**Aufgabenstellung**
Überführe nur den Abschnitt, der mit der Zeile beginnt, die „This screenshot has width=800, height=360. How do I perform: Tap“ enthält, und mit der Zeile endet, die „pyautogui.click(x=689, y=329)“ enthält, in eine JSON-Liste von Strings. Beide Grenzzeilen gehören dazu, jede Zeile wird ein eigener Eintrag, und Leerzeilen entfallen.

──────── Zeilen des Datensatzes

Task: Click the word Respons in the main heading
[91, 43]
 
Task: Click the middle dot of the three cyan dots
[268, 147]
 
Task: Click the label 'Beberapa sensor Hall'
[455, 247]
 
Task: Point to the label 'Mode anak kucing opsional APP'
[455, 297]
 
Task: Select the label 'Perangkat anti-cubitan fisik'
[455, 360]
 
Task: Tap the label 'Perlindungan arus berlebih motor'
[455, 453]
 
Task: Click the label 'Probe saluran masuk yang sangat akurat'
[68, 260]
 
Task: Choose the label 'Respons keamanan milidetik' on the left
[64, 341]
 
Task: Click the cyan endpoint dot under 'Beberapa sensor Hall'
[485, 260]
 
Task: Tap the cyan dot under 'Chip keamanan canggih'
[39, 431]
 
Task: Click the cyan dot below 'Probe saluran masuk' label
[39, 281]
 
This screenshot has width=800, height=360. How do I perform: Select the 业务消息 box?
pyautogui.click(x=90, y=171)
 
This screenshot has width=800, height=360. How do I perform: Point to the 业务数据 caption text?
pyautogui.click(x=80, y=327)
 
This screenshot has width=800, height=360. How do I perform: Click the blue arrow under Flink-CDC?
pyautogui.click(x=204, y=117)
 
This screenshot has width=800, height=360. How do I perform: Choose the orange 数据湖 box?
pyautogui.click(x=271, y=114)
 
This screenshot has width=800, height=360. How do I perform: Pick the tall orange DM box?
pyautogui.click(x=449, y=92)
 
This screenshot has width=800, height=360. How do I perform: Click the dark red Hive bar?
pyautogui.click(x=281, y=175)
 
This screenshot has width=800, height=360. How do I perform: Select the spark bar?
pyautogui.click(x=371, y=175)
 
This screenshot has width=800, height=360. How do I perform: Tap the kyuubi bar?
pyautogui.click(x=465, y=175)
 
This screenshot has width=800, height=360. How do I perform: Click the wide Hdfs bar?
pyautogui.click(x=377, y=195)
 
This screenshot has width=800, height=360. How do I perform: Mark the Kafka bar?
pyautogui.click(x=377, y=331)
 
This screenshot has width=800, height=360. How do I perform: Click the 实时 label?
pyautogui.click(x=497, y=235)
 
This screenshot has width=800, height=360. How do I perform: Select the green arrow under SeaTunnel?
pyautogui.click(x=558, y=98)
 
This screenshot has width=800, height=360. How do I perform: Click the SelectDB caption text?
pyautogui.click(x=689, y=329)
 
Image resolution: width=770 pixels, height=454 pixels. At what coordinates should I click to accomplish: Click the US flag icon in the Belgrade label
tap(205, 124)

────────────────
──────── Zeilen des Datensatzes

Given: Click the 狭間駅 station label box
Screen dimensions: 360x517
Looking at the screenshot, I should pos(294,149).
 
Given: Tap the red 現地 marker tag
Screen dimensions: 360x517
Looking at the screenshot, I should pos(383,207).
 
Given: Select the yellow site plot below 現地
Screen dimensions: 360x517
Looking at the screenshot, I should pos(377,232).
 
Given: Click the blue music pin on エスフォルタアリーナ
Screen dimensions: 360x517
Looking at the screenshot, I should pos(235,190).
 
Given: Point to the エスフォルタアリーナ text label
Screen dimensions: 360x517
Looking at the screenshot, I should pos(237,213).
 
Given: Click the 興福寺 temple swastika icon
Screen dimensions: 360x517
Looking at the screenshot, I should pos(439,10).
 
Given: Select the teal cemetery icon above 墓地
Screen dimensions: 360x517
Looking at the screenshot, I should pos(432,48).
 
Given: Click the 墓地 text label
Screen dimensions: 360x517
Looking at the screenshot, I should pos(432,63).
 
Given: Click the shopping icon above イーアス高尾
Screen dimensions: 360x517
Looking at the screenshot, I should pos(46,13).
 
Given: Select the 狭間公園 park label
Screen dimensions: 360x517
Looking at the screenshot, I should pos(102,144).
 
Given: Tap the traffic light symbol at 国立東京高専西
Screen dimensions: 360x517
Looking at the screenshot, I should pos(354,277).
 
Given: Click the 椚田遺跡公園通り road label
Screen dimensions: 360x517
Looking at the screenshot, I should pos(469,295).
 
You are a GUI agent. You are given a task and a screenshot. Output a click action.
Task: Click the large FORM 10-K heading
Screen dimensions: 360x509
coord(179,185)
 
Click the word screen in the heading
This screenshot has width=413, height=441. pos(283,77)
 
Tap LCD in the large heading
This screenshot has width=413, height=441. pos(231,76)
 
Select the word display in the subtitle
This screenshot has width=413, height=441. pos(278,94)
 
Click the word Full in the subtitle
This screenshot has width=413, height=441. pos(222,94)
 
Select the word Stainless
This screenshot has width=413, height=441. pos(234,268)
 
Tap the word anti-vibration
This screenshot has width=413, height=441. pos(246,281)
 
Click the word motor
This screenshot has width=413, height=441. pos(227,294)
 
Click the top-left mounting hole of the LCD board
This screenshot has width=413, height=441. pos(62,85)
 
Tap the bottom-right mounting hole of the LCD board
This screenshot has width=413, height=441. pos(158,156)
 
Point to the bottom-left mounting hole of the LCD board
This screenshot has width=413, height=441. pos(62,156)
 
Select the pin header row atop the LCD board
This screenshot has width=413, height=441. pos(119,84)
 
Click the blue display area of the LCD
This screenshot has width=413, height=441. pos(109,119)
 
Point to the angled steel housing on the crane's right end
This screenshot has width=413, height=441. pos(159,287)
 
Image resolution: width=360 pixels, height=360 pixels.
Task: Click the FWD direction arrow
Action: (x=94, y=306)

────────────────
──────── Zeilen des Datensatzes

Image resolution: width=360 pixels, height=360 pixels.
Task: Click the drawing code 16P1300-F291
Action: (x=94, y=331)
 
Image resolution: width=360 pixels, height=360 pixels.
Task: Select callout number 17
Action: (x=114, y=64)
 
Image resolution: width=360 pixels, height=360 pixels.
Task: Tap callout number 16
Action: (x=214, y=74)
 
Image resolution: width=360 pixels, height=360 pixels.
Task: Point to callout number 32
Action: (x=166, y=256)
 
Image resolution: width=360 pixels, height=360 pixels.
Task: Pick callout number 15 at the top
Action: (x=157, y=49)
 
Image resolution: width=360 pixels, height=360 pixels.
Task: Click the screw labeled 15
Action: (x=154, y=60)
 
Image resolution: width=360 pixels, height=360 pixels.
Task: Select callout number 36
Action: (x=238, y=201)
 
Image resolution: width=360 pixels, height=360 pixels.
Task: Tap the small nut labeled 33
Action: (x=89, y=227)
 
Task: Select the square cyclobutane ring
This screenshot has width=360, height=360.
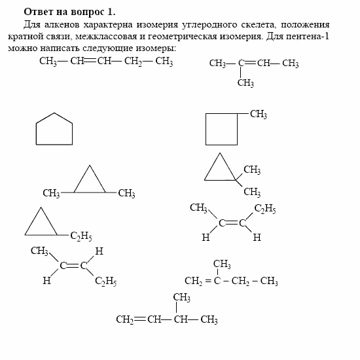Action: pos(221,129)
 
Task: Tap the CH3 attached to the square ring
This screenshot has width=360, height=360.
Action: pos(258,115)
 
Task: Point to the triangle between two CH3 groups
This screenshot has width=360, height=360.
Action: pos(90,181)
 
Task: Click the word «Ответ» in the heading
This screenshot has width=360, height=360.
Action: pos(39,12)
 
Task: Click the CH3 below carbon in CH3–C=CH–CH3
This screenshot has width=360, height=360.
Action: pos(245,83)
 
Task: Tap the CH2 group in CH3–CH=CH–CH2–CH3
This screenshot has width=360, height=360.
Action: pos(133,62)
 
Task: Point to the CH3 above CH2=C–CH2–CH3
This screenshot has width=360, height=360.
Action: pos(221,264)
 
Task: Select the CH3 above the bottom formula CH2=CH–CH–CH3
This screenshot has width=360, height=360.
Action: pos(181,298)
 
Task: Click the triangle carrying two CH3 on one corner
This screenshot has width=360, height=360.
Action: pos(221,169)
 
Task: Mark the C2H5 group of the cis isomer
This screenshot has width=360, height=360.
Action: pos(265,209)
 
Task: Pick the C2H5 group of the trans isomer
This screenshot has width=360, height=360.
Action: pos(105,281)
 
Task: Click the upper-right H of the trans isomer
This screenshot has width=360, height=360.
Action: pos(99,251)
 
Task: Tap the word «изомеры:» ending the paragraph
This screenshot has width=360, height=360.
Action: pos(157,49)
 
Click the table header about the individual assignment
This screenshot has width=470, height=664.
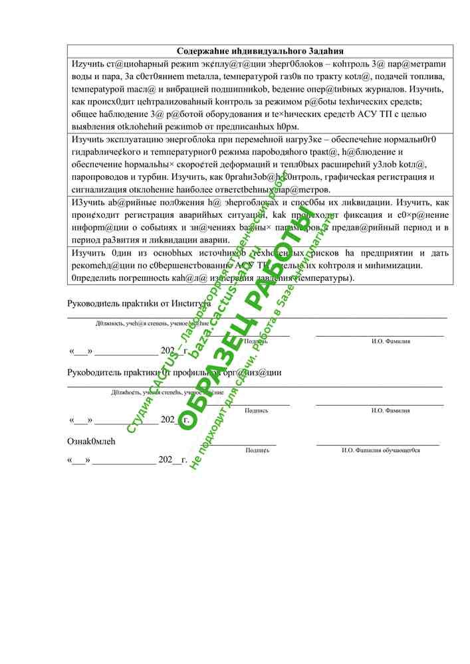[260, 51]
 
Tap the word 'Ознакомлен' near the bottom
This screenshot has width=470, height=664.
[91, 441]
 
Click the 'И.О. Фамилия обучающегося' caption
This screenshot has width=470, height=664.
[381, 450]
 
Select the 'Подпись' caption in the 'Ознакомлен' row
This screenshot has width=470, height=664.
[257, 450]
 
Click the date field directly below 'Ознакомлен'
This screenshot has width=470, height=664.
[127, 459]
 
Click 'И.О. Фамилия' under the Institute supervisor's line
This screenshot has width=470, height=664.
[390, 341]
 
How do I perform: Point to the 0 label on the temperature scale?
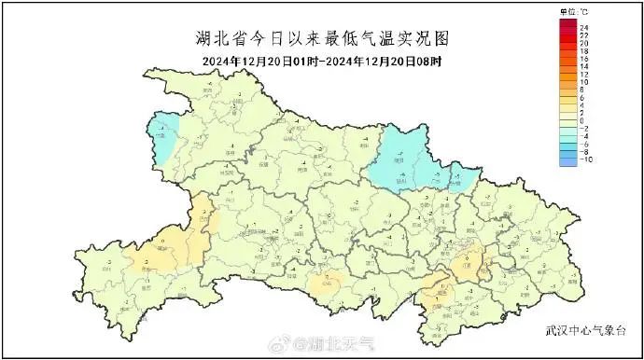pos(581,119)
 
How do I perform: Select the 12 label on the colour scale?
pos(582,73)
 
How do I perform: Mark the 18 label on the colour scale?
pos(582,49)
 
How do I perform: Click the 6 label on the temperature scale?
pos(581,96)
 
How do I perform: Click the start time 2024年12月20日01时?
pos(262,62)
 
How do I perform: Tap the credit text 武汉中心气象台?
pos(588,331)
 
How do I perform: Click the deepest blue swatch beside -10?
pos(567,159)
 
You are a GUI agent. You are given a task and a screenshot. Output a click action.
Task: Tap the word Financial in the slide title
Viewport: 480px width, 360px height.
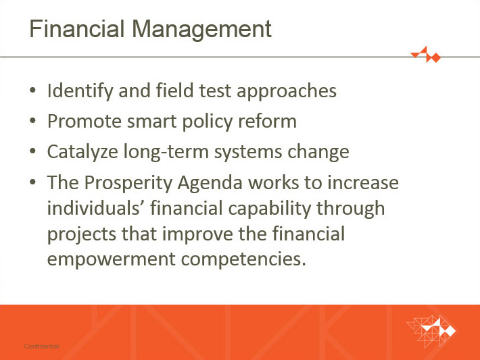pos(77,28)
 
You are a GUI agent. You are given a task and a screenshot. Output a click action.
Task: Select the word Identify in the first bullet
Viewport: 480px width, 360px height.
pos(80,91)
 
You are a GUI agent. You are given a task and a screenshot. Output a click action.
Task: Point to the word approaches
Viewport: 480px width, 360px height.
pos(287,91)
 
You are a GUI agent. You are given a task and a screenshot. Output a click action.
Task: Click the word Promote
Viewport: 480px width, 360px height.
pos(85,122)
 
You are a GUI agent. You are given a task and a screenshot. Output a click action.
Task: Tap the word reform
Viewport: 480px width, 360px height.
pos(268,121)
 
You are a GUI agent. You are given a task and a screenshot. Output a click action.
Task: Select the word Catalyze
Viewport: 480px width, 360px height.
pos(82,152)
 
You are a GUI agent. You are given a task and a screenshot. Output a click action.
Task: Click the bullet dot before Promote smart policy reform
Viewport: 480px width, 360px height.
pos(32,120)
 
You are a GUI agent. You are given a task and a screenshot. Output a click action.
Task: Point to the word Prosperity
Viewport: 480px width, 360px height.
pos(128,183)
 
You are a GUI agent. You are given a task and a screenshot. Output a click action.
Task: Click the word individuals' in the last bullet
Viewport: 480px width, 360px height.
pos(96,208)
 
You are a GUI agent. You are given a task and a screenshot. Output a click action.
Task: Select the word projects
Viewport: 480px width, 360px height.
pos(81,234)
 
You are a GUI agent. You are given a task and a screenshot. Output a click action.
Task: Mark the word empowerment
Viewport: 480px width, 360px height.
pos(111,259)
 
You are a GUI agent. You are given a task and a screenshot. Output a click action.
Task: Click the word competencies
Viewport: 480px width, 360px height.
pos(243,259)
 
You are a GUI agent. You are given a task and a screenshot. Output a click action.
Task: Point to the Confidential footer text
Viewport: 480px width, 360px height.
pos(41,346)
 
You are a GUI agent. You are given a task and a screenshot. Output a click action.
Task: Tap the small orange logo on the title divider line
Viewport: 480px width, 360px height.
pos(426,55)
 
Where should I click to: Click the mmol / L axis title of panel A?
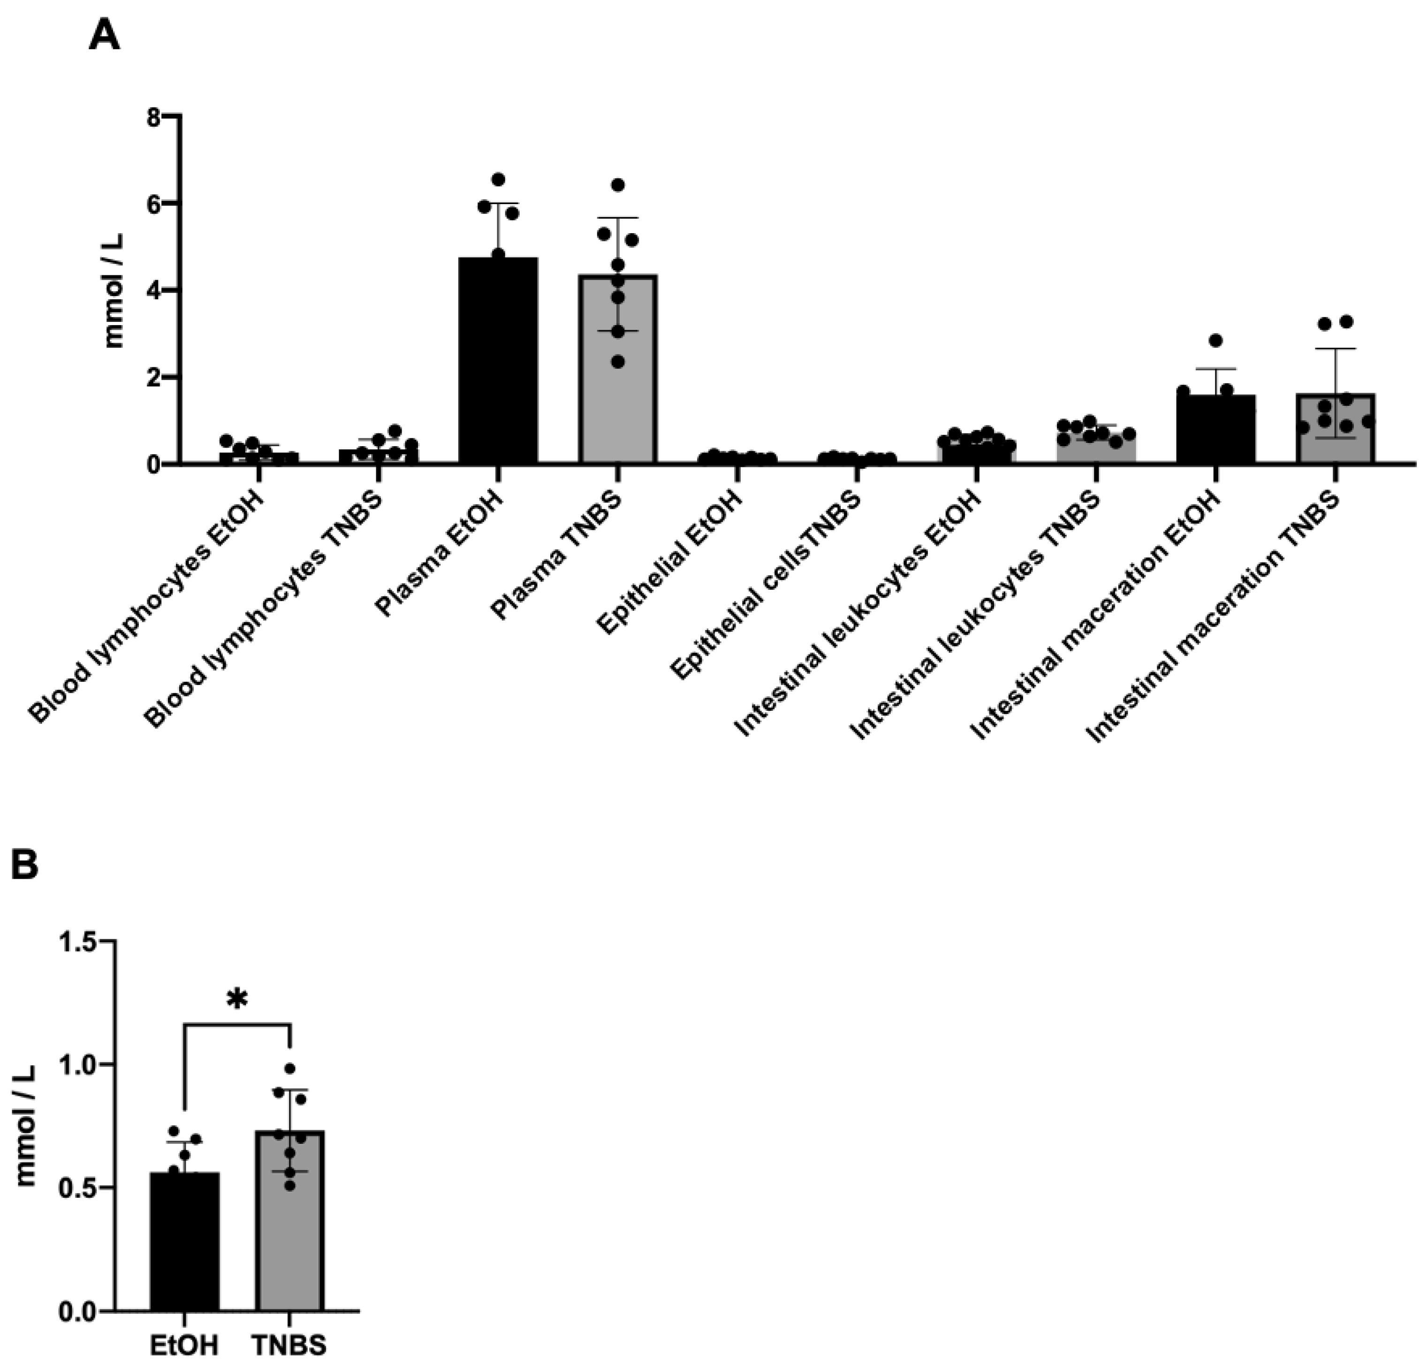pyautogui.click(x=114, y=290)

────────────────

**Lösung siehe unten**
[
  "This screenshot has width=800, height=360. How do I perform: Tap the kyuubi bar?",
  "pyautogui.click(x=465, y=175)",
  "This screenshot has width=800, height=360. How do I perform: Click the wide Hdfs bar?",
  "pyautogui.click(x=377, y=195)",
  "This screenshot has width=800, height=360. How do I perform: Mark the Kafka bar?",
  "pyautogui.click(x=377, y=331)",
  "This screenshot has width=800, height=360. How do I perform: Click the 实时 label?",
  "pyautogui.click(x=497, y=235)",
  "This screenshot has width=800, height=360. How do I perform: Select the green arrow under SeaTunnel?",
  "pyautogui.click(x=558, y=98)",
  "This screenshot has width=800, height=360. How do I perform: Click the SelectDB caption text?",
  "pyautogui.click(x=689, y=329)"
]